Lately in my work as a Consultant Psychiatrist, I have been struck by the extent to which marital difficulties appear to be the catalyst for or lie at the heart of mental health difficulties that bring female patients to my attention. Of particular note, when I explore what has happened, it often becomes apparent that the relationship challenges began after the arrival of a child.
Childbirth and child rearing have always been and for the foreseeable future are likely to remain significant life events, with both physiological and psychological consequences for women. It was only when I had my first child that I got a true sense of the extent to which these events rather unhelpfully romanticised in modern society, with minimal acknowledgment of how difficult and anxiety-provoking they can be.
This is only exacerbated by a social media driven culture, in which we as parents are in danger of being drawn into a belief that we must present to the world images of ‘perfect’ children who bring overwhelming and neverending joy to us. Little consideration is given to the unique and often difficult journeys many women (and their partners) may have faced along the way, leaving some women feeling vulnerable and unsure of themselves.
In addition to the physical challenges pregnancy, childbirth and the postnatal period may bring, mothers of today face enormous pressure from a gender identity perspective. Many prospering careers face an unheralded period of uncertainty, heaping financial pressure on the family unit when these careers grind to an abrupt halt.
There is an obligation for new mothers to attend to the needs of both their partner and the baby, whilst coping with the near ubiquitous sleep deprivation and exhaustion they are contending with. A thankless and precarious juggling act ensues.
Thus a man’s relief that “date night” has been arranged – a long overdue night away from the child – runs the risk of ignoring the internal struggle a woman may face during those excruiciating few hours away from her child. Disappointment may be experienced on both sides when the penny drops that the new mother lacks superhuman powers and cannot serve both masters to the expected level.
None of this is helped by the limited (or in some countries non-existent) paternity leave new fathers are given, time that could be invested in supporting the new family unit. In this respect the Scandinavian countries are the envy of the world. Resentment can easily build around the father’s perceived unwillingness to be more present.
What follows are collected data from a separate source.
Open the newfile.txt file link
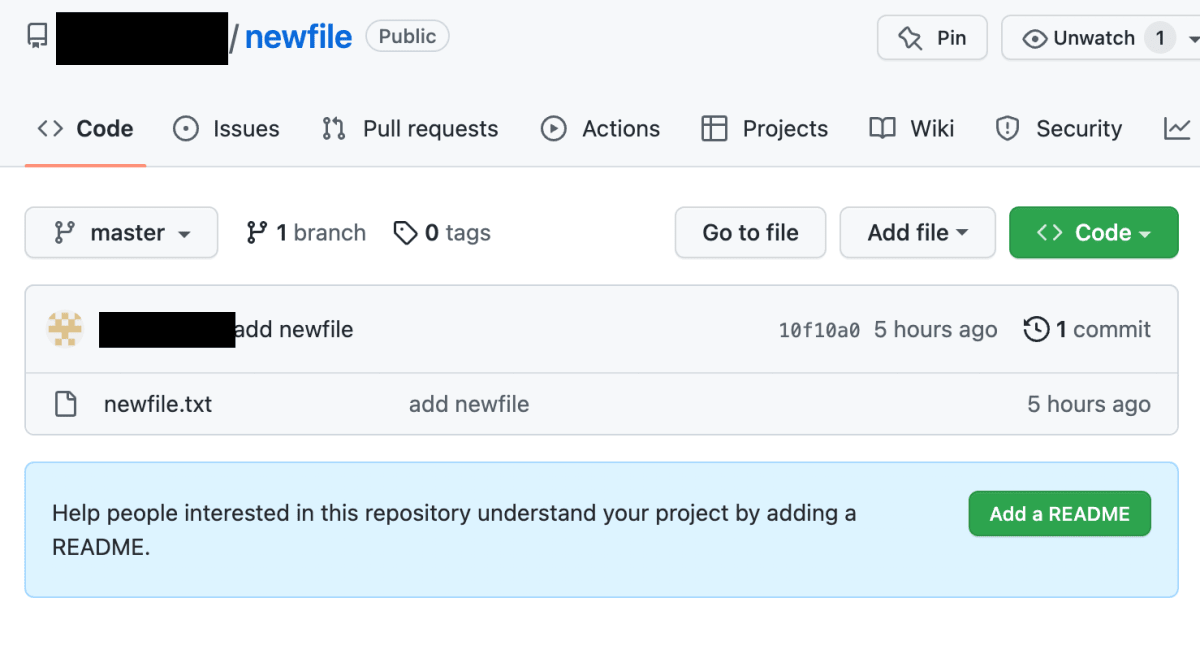Image resolution: width=1200 pixels, height=663 pixels. (x=158, y=404)
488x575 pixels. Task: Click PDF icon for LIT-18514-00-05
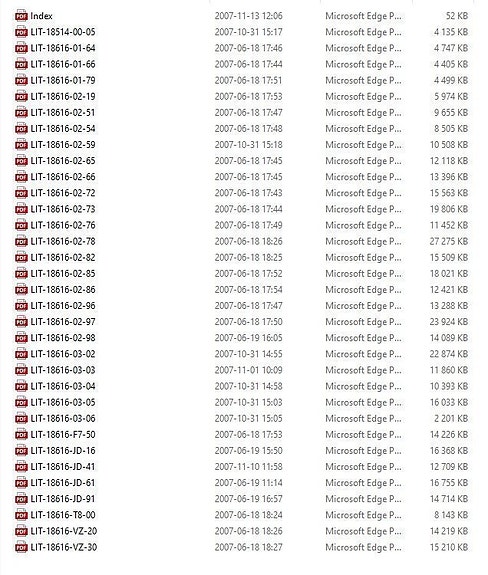(21, 32)
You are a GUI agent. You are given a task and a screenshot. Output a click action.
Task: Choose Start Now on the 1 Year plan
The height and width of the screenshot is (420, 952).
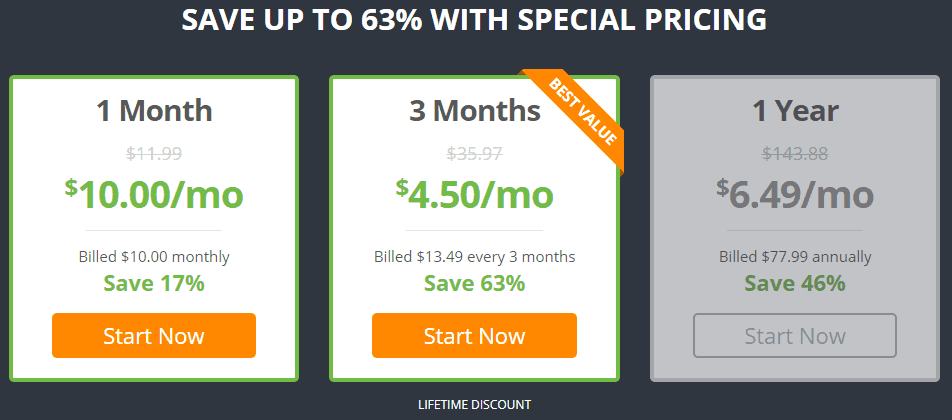(x=795, y=336)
On top of this, women may feel judged by husbands, parents, in-laws and others in the decisions they make e.g. critical (even if well intentioned) comments about what they feed the weaning infant. Breastfeeding on its own can bring significant pressure and the impact of peer pressure from groups of like-minded mothers can be devastating. For those already short on confidence, this can lead to isolation from others at a time when closer connection is really needed.
All of these factors can impact negatively on self-esteem and clarity of thought. The fear of being perceived as a failure by others on matters both large and small can be crippling. Many of the women I see speak of their sense of shame and guilt; the stigma associated with maternal mental ill-health should not be underestimated.
What problems arise?
In the days, after giving birth, more than 1 in 2 mothers may find themselves feeling weepy and irritable. This has been termed the ‘baby blues’ and is most likely due to changes in hormone levels post-delivery.
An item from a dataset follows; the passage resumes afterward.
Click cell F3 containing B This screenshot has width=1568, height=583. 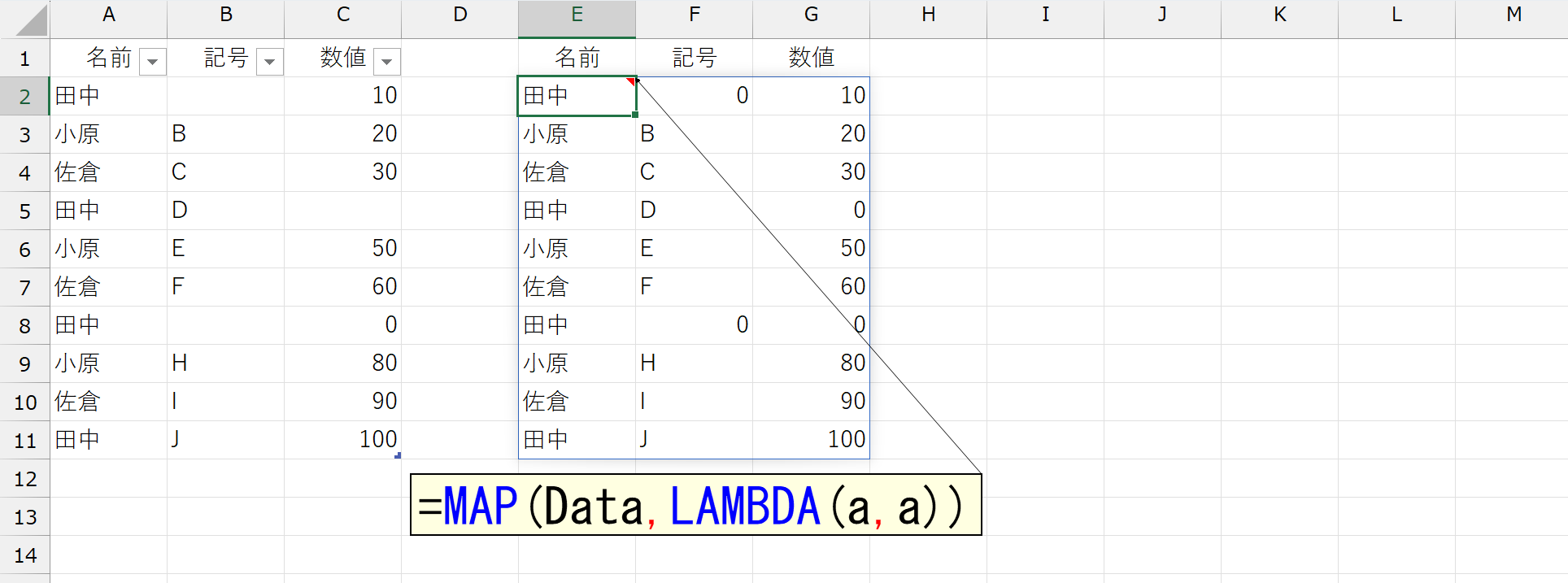point(694,134)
Approximately 10% of mothers are thought to experience postnatal depression, in which they are persistently low mood, fatigued and unable to enjoying previously pleasurable activities. This usually happens in the first few months postpartum.
A much smaller proportion of women experience psychotic symptoms postnatally. Very marked anxiety may manifest in Generalised Anxiety Disorder or Obsessive Compulsive Disorder (OCD). A very difficult birth may also result in Post Traumatic Stress Disorder. Less commonly, some women develop tokophobia, a fear of giving birth; the good news is that this is a very treatable condition.
As a Psychiatrist, one of my pressing concerns is the impact of untreated maternal mental health problems on the mother-infant bonding. ‘Attachment theory’, in which the mother is able to meet the emotional needs of the baby and create a safe, nurturing environment, is one of the most profound concepts in all of psychiatry. Secure and insecure attachments play equally big roles in shaping and nuturing our personalities throughout our life span.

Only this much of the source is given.